CARA FUTURA MAMMA
In Francia, è triste vedere cancellato l’appello a una mamma a rivedere la sua scelta di rinunciare a una vita che, nonostante l’annunciata sindrome Down, sarà bellissima e illuminerà altre vite.
Foto archivio SIR – Riproduzione riservata
C’è un video dal titolo “Dear Future Mom” (“Cara futura mamma”), realizzato da CoorDown (Coordinamento nazionale delle associazione di persone con sindrome Down), in cui alcuni ragazzi disabili raccontano idealmente a una mamma che attende una figlia con sindrome Down come potrà essere la vita della sua creatura. Nel video si rincorrono volti sorridenti che, senza fare mistero delle difficoltà che ogni giorno devono affrontare, spiegano con spontaneità che si può essere felici e condurre un’esistenza serena, fatta di relazioni e di indipendenza.

================

▶ Esercizi da svolgere:
A: Rispondi a queste domande sul testo dedicato al video «Cara futura mamma»:
(i) Chi ha realizzato il video?
(ii) In quale paese è stato cancellato l'appello a una mamma?
(iii) Chi racconta nel video come potrà essere la vita della bambina?
B: Continua il testo sul video «Cara futura mamma» con qualche frase, partendo subito dopo l'ultima.

[Voci salvate]
================

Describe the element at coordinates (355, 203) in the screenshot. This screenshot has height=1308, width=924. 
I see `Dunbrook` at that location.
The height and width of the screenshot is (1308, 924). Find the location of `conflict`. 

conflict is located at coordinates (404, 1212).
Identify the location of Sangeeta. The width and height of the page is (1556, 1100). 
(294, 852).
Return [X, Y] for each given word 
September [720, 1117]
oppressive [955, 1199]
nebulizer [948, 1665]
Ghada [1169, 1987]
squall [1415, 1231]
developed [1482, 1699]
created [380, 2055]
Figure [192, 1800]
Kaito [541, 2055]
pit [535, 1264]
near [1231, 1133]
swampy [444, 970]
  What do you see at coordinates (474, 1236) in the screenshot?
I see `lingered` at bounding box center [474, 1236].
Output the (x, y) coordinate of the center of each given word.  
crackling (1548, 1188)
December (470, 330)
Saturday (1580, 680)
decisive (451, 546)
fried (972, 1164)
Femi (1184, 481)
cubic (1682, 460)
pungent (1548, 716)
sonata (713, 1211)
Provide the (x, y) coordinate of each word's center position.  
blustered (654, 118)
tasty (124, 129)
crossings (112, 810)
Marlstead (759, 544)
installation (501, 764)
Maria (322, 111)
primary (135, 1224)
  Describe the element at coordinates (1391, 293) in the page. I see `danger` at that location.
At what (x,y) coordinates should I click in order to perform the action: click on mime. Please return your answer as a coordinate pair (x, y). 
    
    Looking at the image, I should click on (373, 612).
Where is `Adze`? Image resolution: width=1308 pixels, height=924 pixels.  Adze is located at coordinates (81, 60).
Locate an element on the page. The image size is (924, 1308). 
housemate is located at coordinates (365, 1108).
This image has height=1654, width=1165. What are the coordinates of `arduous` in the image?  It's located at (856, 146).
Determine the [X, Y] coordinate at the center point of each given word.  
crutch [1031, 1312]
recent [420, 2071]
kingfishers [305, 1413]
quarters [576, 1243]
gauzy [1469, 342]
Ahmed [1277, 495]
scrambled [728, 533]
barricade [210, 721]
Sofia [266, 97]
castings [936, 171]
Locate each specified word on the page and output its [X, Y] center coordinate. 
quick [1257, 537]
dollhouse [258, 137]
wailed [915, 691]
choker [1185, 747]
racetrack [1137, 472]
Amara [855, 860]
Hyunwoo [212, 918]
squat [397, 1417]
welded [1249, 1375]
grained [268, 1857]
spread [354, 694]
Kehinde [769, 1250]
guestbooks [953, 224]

================

▶ Soluzioni dell'esercizio:
A:
(i) CoorDown, il Coordinamento nazionale delle associazioni di persone con sindrome Down.
(ii) In Francia.
(iii) Alcuni ragazzi disabili.

B:
La cosa non era
piaciuta già nel 2014 al Consiglio Superiore dell’audiovisione (Csa) di Francia che aveva
definito “inappropriato” trasmettere quel video negli spazi pubblicitari. In
realtà l’intendimento del Csa era e rimane quello di evitare che quelle
immagini andassero e vadano a turbare la coscienza di donne che, nel rispetto
della legge, hanno fatto e fanno scelte diverse di vita personale, cioè hanno
fatto e fanno ricorso all’aborto dopo aver avuto notizia della sindrome Down.
Il Consiglio di Stato
francese il 10 novembre, interpellato sulla decisione del Csa, ha deciso che il video non potrà
essere diffuso in tv come “pubblicità progresso” anche se ne ha riconosciuto
“il contributo positivo alla lotta contro la stigmatizzazione delle persone con
disabilità”. La sentenza ha cioè affermato, da un lato, di ritenere che la
visione positiva della vita di giovani con sindrome di Down abbia un obiettivo
di interesse generale, ma ha anche aggiunto che il Consiglio superiore
dell’audiovisione ha agito correttamente nel dichiarare “inappropriato” quel
video rispetto al regolamento in vigore in Francia sugli spazi pubblicitari
televisivi che devono rispettare “l’interesse generale”.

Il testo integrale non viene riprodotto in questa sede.